What you are asked to do —
Once the line with "This screenshot has" is found, repeat it and all later lines exactly through the end of the listing below, with the pictures left out.

——————

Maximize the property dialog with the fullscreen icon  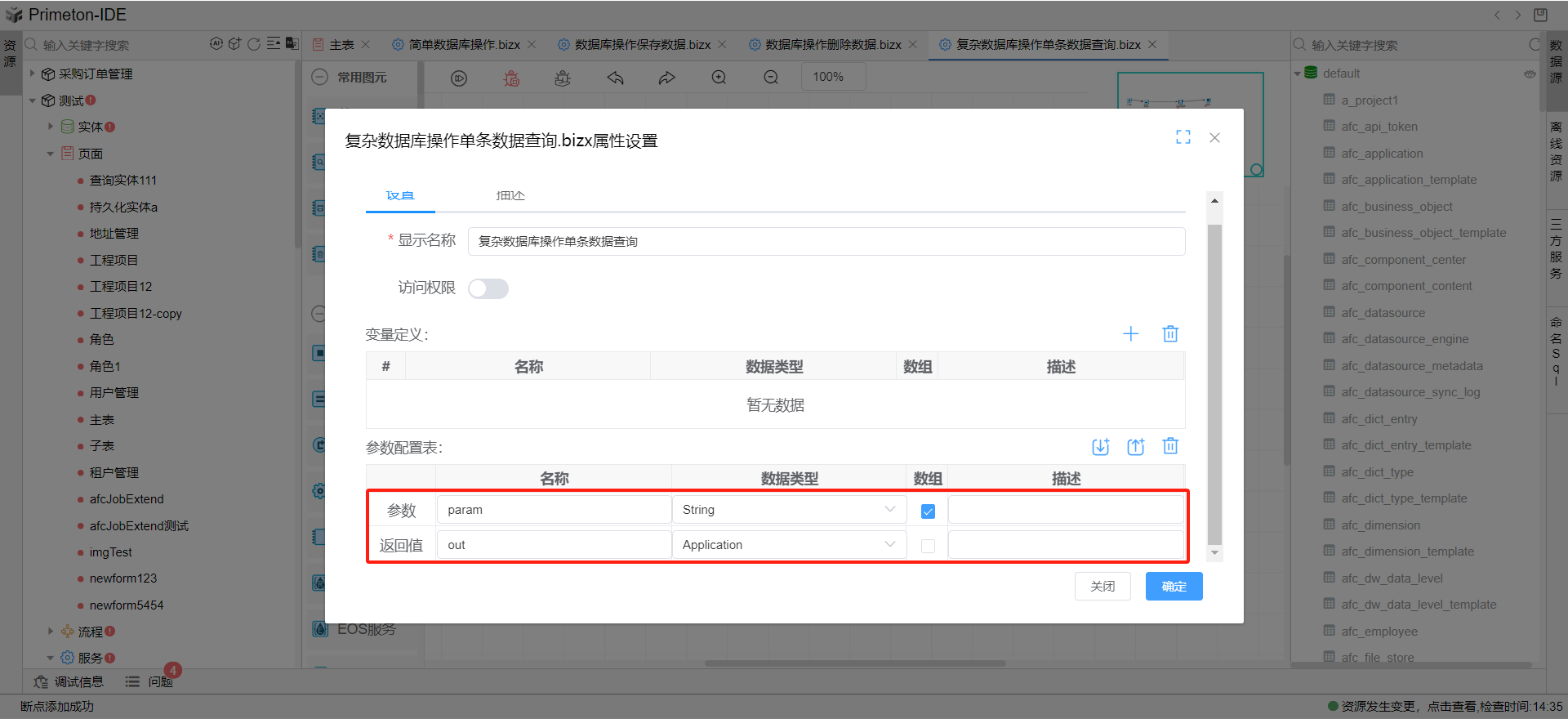point(1183,137)
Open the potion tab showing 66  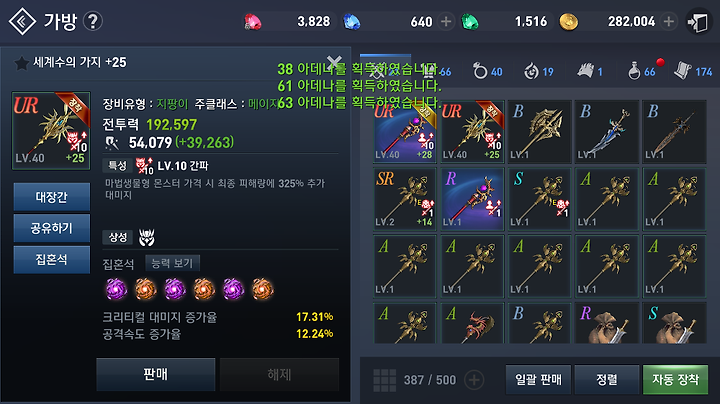(x=642, y=72)
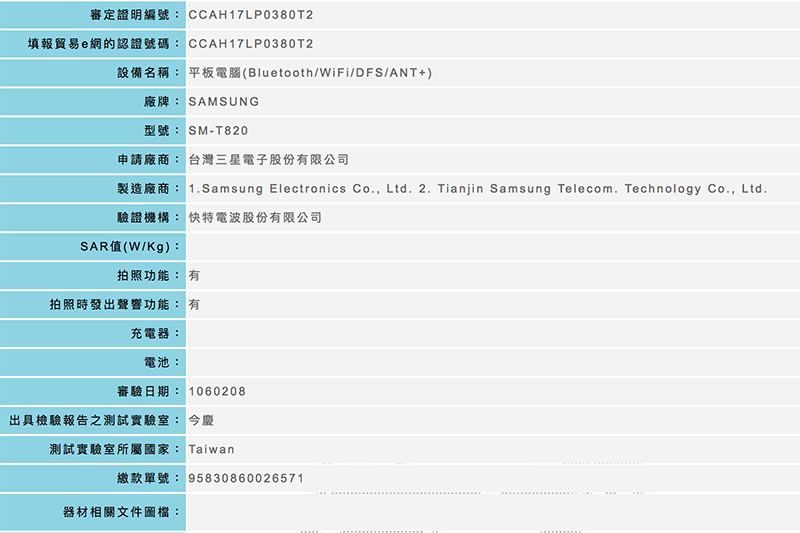Click the Samsung Electronics Co., Ltd. manufacturer text

click(x=298, y=189)
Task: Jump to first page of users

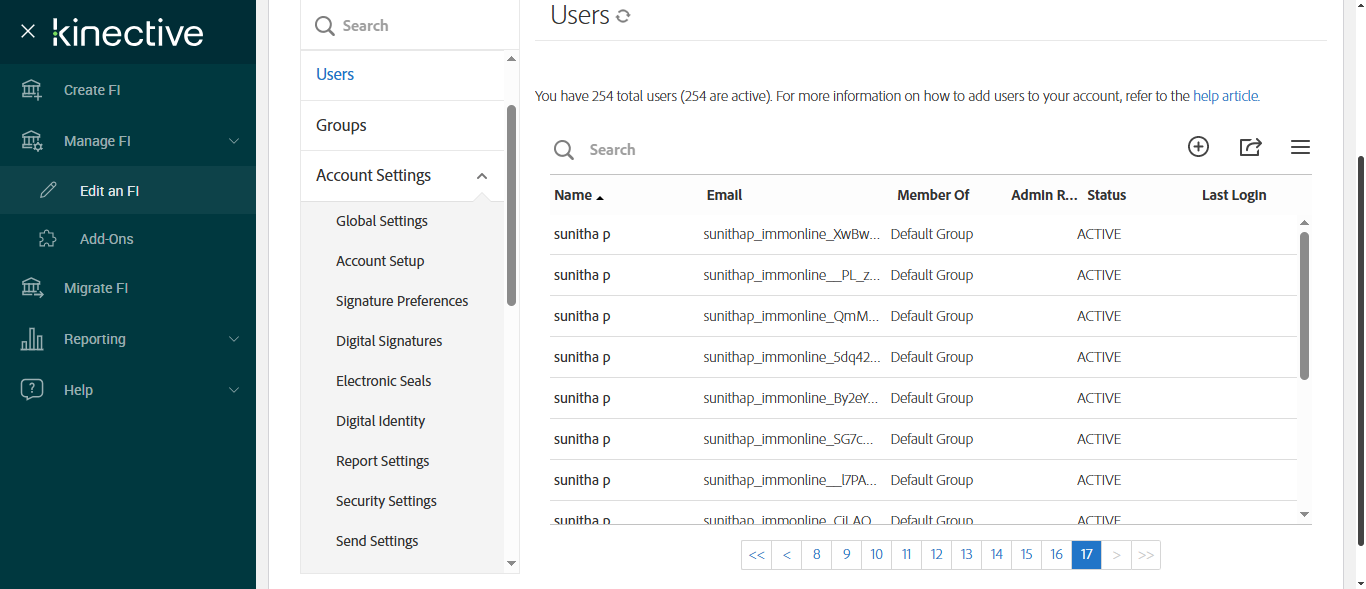Action: [x=756, y=555]
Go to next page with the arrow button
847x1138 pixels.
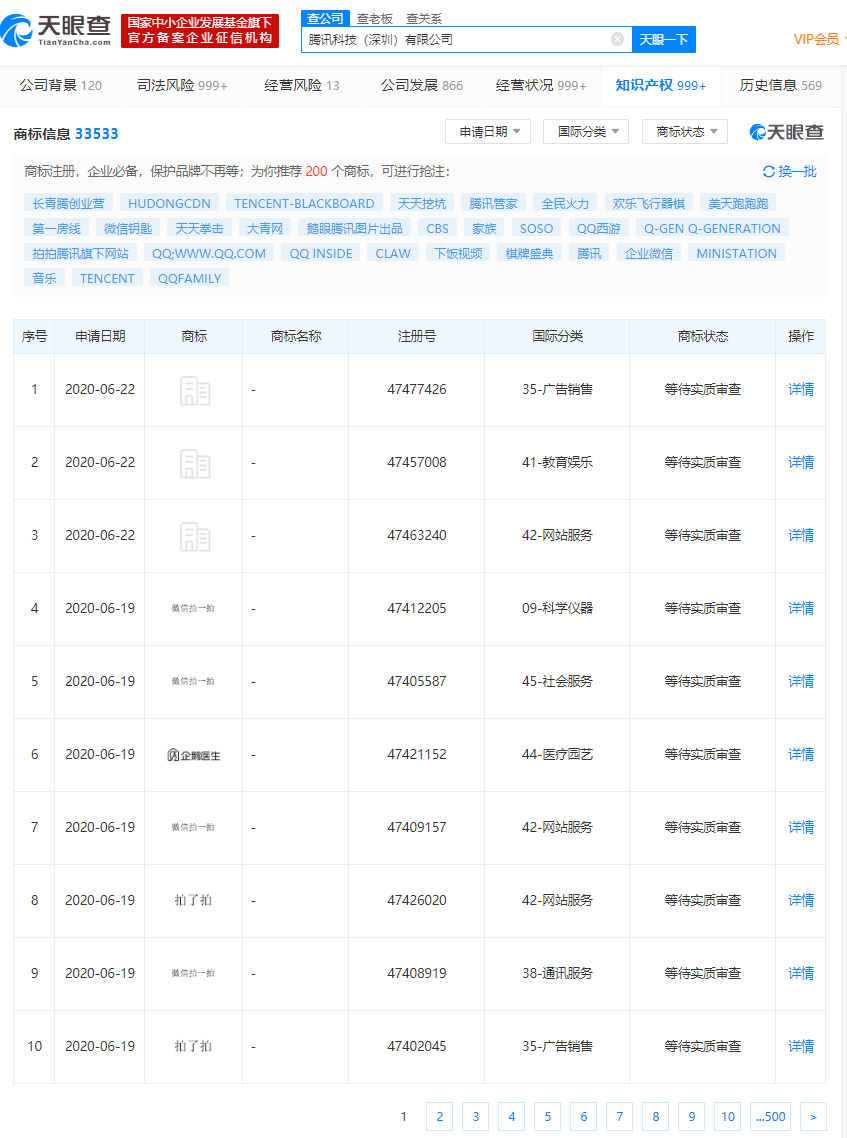pos(814,1117)
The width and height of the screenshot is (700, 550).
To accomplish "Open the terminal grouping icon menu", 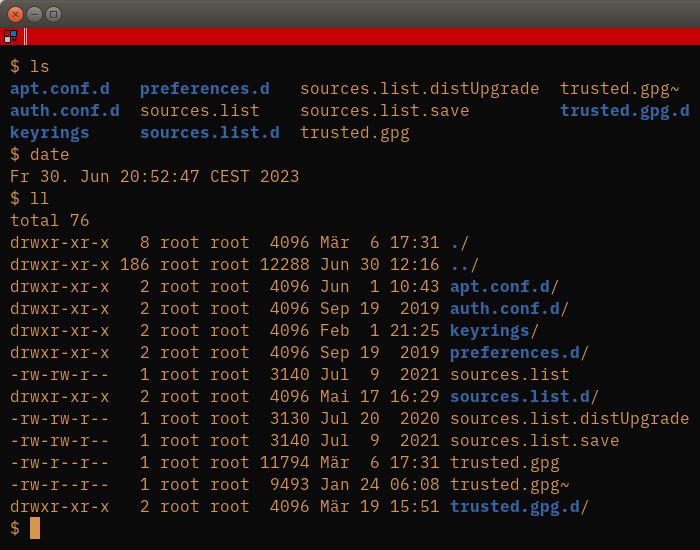I will tap(10, 36).
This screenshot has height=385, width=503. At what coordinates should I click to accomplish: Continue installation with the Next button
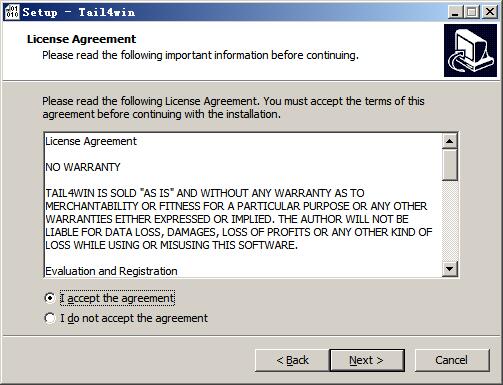(x=367, y=360)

——————

Solution to this task —
This screenshot has height=385, width=503. At what coordinates should I click to accomplish: Continue installation with the Next button
(x=367, y=360)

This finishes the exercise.